**WHAT THE TASK ASKS**. Copy out, word for word, the full passage below about FDR's nomination and the fight over his running mate.

**PASSAGE SHOWN**.
The final vote was overwhelming: FDR, 946 votes; Farley, 72; Vice President Garner, 61; Maryland’s Senator Millard Tydings, 9; Cordell Hull, 5. After the votes were announced, Farley moved that FDR be nominated by acclamation.
But there was nothing unanimous about the battle that brewed over FDR’s decision on Wallace as his candidate for vice president. Hopkins urged the boss to go with Supreme Court Justice William O. Douglas. House Speaker William Bankhead believed he was FDR’s choice, and so did Indiana’s former governor Paul McNutt, business leader Jesse Jones, South Carolina’s Jimmy Byrnes, Alben Barkley, Cordell Hull, Harold Ickes, Sam Rayburn. Actually more than seventeen men believed they were in line, or even preferred.
Diving into that maelstrom, ER’s friend C. R. Smith of American Airlines sent a Piper Cub to Wappingers Falls for her trip to New York City. Smith’s pilot, she noted, “allowed me to fly the plane for a while, following the Hudson River, which gave me a real sense of exhilaration.” In New York, Smith met her and flew her to Chicago.

**DATA EXTRACT**.
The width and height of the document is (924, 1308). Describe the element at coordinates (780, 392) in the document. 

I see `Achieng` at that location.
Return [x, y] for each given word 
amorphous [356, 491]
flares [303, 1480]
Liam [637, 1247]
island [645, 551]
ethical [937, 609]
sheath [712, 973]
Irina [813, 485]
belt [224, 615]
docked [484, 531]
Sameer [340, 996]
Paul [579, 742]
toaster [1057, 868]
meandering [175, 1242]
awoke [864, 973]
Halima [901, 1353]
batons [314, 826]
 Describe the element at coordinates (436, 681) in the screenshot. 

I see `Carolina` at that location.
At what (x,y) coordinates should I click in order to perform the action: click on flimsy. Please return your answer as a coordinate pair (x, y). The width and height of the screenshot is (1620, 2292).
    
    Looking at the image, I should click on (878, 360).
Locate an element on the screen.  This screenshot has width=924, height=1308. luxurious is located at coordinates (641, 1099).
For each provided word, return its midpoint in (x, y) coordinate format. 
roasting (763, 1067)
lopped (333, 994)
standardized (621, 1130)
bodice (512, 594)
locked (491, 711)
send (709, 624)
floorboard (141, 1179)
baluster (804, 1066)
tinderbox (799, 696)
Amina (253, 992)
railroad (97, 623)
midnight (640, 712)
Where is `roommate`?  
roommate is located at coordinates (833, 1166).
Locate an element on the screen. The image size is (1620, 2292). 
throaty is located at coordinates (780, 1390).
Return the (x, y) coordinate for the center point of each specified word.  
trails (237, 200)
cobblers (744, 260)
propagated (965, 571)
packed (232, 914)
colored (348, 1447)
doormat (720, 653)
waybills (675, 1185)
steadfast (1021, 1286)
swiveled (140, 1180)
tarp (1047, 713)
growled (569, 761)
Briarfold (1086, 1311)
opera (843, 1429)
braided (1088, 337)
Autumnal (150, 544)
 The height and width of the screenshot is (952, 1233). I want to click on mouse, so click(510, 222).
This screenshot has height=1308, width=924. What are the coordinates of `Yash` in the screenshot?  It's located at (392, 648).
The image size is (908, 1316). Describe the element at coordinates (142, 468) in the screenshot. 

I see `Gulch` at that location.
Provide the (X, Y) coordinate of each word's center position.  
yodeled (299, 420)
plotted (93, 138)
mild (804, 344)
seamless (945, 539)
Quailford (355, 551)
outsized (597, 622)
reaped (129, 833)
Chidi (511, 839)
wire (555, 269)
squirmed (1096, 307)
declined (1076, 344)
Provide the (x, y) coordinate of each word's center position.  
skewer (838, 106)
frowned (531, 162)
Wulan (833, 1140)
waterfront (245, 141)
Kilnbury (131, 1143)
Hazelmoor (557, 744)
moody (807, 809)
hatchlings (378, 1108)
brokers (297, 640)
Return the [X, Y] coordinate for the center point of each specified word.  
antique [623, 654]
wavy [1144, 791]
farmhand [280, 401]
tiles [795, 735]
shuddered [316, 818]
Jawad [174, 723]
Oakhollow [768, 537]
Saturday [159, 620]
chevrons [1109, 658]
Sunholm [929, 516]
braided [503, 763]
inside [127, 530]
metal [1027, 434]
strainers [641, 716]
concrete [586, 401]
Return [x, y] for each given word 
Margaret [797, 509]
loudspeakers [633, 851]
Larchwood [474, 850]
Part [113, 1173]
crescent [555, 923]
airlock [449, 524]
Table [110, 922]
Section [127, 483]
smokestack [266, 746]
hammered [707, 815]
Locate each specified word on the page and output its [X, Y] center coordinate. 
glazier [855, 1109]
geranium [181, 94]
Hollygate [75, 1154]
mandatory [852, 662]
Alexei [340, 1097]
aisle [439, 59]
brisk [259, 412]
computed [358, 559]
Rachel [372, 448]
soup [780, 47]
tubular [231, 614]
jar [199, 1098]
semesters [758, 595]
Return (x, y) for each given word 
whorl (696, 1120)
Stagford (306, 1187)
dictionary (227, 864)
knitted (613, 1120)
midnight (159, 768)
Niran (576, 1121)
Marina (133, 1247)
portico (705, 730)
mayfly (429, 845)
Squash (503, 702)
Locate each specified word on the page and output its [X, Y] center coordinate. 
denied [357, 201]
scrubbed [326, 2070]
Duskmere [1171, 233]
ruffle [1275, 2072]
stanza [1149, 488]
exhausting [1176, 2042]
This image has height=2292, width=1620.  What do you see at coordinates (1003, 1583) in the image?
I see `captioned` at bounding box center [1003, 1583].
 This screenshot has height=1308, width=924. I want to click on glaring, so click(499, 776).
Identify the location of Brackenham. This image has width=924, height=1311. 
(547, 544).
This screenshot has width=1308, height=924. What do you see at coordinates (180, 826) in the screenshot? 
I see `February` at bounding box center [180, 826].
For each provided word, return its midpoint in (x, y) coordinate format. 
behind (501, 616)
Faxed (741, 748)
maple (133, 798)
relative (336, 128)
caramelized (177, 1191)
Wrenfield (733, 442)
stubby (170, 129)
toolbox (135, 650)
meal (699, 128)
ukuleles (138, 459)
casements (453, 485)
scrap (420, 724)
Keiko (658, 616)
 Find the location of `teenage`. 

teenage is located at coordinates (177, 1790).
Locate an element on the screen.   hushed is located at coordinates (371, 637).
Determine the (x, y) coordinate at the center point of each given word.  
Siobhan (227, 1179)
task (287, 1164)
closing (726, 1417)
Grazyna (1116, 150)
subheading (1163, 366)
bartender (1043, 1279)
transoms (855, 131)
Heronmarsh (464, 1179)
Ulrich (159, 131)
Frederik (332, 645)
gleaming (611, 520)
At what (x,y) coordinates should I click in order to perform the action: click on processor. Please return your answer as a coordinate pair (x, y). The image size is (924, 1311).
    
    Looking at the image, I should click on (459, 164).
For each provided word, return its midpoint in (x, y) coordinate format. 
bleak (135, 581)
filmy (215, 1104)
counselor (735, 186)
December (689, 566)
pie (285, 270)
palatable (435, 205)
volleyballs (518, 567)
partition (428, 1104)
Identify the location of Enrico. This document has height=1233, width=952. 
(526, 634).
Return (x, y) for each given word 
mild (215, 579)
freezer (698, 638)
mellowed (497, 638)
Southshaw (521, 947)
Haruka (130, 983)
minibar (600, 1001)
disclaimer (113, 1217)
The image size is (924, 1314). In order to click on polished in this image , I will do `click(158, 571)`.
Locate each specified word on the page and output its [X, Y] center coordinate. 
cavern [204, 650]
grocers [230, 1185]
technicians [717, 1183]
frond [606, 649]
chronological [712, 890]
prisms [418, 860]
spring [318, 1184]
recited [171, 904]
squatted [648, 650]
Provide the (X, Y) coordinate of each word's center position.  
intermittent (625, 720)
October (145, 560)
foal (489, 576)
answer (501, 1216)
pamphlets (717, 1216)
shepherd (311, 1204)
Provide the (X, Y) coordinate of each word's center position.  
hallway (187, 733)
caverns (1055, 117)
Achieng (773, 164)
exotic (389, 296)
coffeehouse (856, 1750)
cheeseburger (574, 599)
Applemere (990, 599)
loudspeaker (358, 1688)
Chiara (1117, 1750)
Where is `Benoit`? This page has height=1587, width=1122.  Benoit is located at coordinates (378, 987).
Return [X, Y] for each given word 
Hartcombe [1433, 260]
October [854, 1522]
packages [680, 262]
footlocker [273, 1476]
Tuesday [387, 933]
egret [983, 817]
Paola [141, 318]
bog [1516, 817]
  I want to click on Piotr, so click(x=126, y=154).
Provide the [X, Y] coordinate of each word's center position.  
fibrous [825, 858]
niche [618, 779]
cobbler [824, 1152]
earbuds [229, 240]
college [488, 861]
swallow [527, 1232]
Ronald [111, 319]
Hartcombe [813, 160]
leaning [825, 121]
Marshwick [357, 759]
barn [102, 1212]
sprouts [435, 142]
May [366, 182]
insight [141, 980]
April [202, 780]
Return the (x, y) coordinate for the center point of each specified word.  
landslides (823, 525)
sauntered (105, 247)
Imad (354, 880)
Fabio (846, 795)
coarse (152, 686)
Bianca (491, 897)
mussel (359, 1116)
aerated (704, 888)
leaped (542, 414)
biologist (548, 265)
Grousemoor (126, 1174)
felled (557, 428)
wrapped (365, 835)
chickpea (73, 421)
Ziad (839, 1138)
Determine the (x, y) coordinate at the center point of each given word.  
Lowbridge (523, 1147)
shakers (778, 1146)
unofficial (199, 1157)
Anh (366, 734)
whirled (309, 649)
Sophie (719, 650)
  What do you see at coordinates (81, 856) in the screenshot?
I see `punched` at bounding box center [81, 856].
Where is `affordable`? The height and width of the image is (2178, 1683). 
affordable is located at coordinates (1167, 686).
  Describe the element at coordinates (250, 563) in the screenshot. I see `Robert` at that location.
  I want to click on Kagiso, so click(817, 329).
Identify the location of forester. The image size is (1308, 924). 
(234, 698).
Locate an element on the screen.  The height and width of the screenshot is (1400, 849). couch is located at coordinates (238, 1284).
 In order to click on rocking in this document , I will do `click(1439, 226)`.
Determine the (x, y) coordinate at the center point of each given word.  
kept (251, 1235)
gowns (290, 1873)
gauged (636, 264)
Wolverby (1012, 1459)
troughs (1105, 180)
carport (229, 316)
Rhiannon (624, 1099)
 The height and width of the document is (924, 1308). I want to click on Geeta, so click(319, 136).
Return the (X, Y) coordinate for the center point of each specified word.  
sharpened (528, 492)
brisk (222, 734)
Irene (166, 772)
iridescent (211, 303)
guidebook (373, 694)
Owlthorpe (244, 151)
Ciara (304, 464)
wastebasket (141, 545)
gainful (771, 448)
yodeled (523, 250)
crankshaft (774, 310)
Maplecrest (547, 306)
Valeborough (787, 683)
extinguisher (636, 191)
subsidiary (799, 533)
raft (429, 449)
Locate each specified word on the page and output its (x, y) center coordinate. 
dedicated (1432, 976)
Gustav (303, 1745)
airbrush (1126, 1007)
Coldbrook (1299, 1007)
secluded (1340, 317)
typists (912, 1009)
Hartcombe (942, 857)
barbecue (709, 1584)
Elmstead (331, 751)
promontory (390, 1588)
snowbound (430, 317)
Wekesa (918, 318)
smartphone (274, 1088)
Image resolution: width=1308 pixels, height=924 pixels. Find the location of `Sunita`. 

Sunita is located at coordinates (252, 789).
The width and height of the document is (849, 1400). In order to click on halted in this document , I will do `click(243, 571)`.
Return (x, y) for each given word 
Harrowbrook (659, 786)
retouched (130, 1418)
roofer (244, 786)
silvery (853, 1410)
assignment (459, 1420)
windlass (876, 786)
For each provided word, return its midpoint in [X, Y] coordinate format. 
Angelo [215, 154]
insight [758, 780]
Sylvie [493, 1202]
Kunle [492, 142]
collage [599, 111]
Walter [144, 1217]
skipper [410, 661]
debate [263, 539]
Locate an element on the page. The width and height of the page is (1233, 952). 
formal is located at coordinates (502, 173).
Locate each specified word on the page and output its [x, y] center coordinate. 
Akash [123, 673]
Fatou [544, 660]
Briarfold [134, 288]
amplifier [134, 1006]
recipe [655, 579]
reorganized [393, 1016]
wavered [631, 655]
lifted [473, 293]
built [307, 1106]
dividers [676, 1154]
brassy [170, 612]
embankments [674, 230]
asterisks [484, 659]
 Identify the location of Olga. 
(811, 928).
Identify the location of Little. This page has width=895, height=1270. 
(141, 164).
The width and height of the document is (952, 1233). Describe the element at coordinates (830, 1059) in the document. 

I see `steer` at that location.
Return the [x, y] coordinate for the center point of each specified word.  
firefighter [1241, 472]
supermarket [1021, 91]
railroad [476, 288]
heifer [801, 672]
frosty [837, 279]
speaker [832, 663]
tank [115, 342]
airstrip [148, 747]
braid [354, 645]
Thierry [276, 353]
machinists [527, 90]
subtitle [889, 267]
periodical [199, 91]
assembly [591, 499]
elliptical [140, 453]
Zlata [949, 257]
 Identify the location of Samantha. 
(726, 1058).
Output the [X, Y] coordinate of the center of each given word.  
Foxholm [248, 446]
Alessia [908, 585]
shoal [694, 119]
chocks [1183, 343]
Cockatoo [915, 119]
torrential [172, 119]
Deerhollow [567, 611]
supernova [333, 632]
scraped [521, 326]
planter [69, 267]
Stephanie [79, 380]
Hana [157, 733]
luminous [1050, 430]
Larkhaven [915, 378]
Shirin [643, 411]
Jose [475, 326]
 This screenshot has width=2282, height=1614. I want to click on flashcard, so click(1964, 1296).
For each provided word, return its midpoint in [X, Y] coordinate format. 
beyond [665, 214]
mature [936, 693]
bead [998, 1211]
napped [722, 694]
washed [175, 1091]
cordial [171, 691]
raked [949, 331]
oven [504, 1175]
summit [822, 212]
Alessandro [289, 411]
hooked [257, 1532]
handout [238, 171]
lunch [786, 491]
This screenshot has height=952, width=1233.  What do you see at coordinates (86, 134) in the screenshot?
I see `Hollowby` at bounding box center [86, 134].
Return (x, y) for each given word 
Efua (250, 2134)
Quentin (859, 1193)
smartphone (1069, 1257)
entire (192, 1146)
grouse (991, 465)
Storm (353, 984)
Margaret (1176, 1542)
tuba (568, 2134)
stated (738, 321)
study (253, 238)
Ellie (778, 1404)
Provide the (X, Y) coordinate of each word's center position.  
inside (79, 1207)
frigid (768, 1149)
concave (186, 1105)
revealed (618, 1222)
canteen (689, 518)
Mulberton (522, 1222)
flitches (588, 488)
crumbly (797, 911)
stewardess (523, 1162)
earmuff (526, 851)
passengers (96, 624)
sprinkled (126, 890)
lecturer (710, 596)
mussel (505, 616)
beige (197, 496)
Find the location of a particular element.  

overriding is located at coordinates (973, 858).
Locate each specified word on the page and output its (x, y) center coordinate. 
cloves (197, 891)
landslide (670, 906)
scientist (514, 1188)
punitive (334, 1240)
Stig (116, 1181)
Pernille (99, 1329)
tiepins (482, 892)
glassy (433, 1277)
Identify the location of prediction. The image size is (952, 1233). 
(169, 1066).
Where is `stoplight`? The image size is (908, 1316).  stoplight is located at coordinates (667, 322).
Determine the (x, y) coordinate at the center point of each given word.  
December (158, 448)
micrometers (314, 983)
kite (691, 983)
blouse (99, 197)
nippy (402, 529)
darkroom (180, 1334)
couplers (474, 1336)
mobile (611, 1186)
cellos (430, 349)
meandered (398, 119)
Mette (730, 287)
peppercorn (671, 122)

**TASK OUTPUT**.
The final vote was overwhelming: FDR, 946 votes; Farley, 72; Vice President Garner, 61; Maryland’s Senator Millard Tydings, 9; Cordell Hull, 5. After the votes were announced, Farley moved that FDR be nominated by acclamation.
But there was nothing unanimous about the battle that brewed over FDR’s decision on Wallace as his candidate for vice president. Hopkins urged the boss to go with Supreme Court Justice William O. Douglas. House Speaker William Bankhead believed he was FDR’s choice, and so did Indiana’s former governor Paul McNutt, business leader Jesse Jones, South Carolina’s Jimmy Byrnes, Alben Barkley, Cordell Hull, Harold Ickes, Sam Rayburn. Actually more than seventeen men believed they were in line, or even preferred.
Diving into that maelstrom, ER’s friend C. R. Smith of American Airlines sent a Piper Cub to Wappingers Falls for her trip to New York City. Smith’s pilot, she noted, “allowed me to fly the plane for a while, following the Hudson River, which gave me a real sense of exhilaration.” In New York, Smith met her and flew her to Chicago.